The use of WhatsApp is based on our legitimate interest in having a fast and efficient communication channel with customers, prospects, and other business and contractual partners (Article 6(1)(f) GDPR). If explicit consent has been requested, data processing is solely based on that consent; it can be revoked at any time, effective in the future.

The communication content exchanged between you and us on WhatsApp will remain with us until you request its deletion, revoke your consent for storage, or the purpose for storing the data no longer applies (e.g., after completing the processing of your request). Mandatory legal provisions, especially retention periods, remain unaffected.

The company is certified under the “EU-US Data Privacy Framework” (DPF). The DPF is an agreement between the European Union and the USA that aims to ensure compliance with European data protection standards when processing data in the USA. Every company certified under the DPF commits to complying with these data protection standards. For more information, you can visit the provider’s link: https://www.dataprivacyframework.gov/s/participant-search/participant-detail?contact=true&id=a2zt00000011sfnAAA&status=Active.

We use WhatsApp in the “WhatsApp Business” version.
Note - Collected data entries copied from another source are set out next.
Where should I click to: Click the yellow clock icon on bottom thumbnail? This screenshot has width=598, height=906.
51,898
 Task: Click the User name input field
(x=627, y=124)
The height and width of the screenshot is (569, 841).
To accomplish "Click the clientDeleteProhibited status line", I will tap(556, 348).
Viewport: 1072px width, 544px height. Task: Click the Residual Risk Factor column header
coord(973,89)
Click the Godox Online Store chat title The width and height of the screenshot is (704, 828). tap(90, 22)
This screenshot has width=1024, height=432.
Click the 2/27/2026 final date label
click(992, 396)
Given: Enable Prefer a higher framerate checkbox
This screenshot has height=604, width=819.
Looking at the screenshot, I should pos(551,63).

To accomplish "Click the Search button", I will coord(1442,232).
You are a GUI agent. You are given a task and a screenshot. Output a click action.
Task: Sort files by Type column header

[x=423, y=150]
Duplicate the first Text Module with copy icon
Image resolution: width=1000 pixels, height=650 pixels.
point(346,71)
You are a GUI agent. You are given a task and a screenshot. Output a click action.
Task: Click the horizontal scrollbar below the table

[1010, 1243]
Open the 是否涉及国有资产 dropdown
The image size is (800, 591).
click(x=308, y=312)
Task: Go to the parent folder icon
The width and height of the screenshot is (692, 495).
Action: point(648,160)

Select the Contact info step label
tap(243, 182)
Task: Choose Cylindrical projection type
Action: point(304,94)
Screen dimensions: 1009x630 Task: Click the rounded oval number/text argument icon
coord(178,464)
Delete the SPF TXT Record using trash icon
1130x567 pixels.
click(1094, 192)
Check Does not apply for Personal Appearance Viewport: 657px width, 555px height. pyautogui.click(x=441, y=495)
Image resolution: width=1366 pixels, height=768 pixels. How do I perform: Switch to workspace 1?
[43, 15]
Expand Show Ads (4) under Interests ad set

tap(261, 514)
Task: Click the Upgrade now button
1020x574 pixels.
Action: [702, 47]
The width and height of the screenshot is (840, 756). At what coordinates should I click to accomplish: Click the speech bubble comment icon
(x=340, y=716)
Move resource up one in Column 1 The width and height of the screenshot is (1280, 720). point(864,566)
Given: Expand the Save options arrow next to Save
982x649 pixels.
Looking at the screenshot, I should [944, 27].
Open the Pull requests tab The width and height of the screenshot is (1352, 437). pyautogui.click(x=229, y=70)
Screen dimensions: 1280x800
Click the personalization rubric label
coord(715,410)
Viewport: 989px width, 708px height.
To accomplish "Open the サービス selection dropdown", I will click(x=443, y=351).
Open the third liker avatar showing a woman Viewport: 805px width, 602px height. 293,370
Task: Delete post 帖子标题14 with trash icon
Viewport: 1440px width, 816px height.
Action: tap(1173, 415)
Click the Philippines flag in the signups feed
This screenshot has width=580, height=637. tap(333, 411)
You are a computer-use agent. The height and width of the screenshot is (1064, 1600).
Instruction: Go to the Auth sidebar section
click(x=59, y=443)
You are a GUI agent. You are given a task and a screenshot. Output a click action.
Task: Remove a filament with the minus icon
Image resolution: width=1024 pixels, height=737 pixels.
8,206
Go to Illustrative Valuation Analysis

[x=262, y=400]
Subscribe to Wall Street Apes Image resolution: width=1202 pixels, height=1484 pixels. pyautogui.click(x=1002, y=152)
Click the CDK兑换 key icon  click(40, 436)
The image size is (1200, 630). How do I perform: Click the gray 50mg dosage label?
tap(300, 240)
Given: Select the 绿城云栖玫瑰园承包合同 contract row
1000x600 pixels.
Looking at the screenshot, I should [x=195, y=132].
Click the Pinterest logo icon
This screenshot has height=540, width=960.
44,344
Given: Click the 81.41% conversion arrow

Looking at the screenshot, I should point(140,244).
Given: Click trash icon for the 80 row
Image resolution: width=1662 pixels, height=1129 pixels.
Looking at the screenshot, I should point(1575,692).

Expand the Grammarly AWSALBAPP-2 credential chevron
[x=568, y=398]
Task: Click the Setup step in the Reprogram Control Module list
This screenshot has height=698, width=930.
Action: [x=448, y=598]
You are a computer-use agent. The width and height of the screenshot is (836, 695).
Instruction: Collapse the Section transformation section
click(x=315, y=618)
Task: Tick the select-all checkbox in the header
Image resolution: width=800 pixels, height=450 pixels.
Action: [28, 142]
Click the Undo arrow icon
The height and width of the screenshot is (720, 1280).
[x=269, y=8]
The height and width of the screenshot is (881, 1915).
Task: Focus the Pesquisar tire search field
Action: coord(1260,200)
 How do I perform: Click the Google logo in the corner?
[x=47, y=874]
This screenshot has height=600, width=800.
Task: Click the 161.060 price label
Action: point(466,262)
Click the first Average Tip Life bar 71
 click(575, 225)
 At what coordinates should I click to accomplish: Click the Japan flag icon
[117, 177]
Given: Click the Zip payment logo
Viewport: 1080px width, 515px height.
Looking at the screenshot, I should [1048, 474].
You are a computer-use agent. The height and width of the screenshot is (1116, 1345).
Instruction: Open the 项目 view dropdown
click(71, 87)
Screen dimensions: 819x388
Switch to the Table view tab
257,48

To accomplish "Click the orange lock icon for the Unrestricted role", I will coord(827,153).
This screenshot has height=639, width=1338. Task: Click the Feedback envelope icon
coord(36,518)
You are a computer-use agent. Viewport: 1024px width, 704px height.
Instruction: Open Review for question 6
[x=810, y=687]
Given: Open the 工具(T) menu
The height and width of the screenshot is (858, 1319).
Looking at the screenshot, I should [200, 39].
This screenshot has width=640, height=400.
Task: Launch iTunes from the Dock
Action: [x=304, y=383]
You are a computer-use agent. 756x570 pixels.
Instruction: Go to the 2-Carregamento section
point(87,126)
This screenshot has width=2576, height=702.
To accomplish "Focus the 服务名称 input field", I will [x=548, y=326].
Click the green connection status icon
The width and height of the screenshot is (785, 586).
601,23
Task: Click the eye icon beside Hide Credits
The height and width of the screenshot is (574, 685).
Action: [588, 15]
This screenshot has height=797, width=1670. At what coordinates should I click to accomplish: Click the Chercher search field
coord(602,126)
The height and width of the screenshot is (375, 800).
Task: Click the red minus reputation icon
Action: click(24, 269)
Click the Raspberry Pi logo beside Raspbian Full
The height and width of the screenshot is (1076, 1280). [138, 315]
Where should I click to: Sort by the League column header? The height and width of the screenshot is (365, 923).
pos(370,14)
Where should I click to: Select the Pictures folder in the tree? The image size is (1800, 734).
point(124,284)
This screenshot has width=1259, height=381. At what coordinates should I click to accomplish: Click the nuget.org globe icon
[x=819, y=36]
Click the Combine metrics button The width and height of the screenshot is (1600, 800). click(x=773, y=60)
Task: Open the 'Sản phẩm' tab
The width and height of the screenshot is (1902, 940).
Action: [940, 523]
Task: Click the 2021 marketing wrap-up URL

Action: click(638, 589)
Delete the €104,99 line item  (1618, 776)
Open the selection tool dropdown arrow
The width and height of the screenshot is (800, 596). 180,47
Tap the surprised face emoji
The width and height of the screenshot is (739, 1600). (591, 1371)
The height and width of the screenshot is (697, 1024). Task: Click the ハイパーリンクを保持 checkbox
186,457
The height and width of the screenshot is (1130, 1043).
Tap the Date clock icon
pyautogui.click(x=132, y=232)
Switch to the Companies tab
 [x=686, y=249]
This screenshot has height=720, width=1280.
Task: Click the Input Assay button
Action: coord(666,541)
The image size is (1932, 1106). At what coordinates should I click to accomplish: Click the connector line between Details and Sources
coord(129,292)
The data transfer to the USA is based on the Standard Contractual Clauses of the EU Commission. Details can be found here: https://www.whatsapp.com/legal/business-data-transfer-addendum.

We have configured our WhatsApp accounts so that there is no automatic syncing of data with the address book on the smartphones being used.

We have concluded a Data Processing Agreement (DPA) with the above-mentioned provider.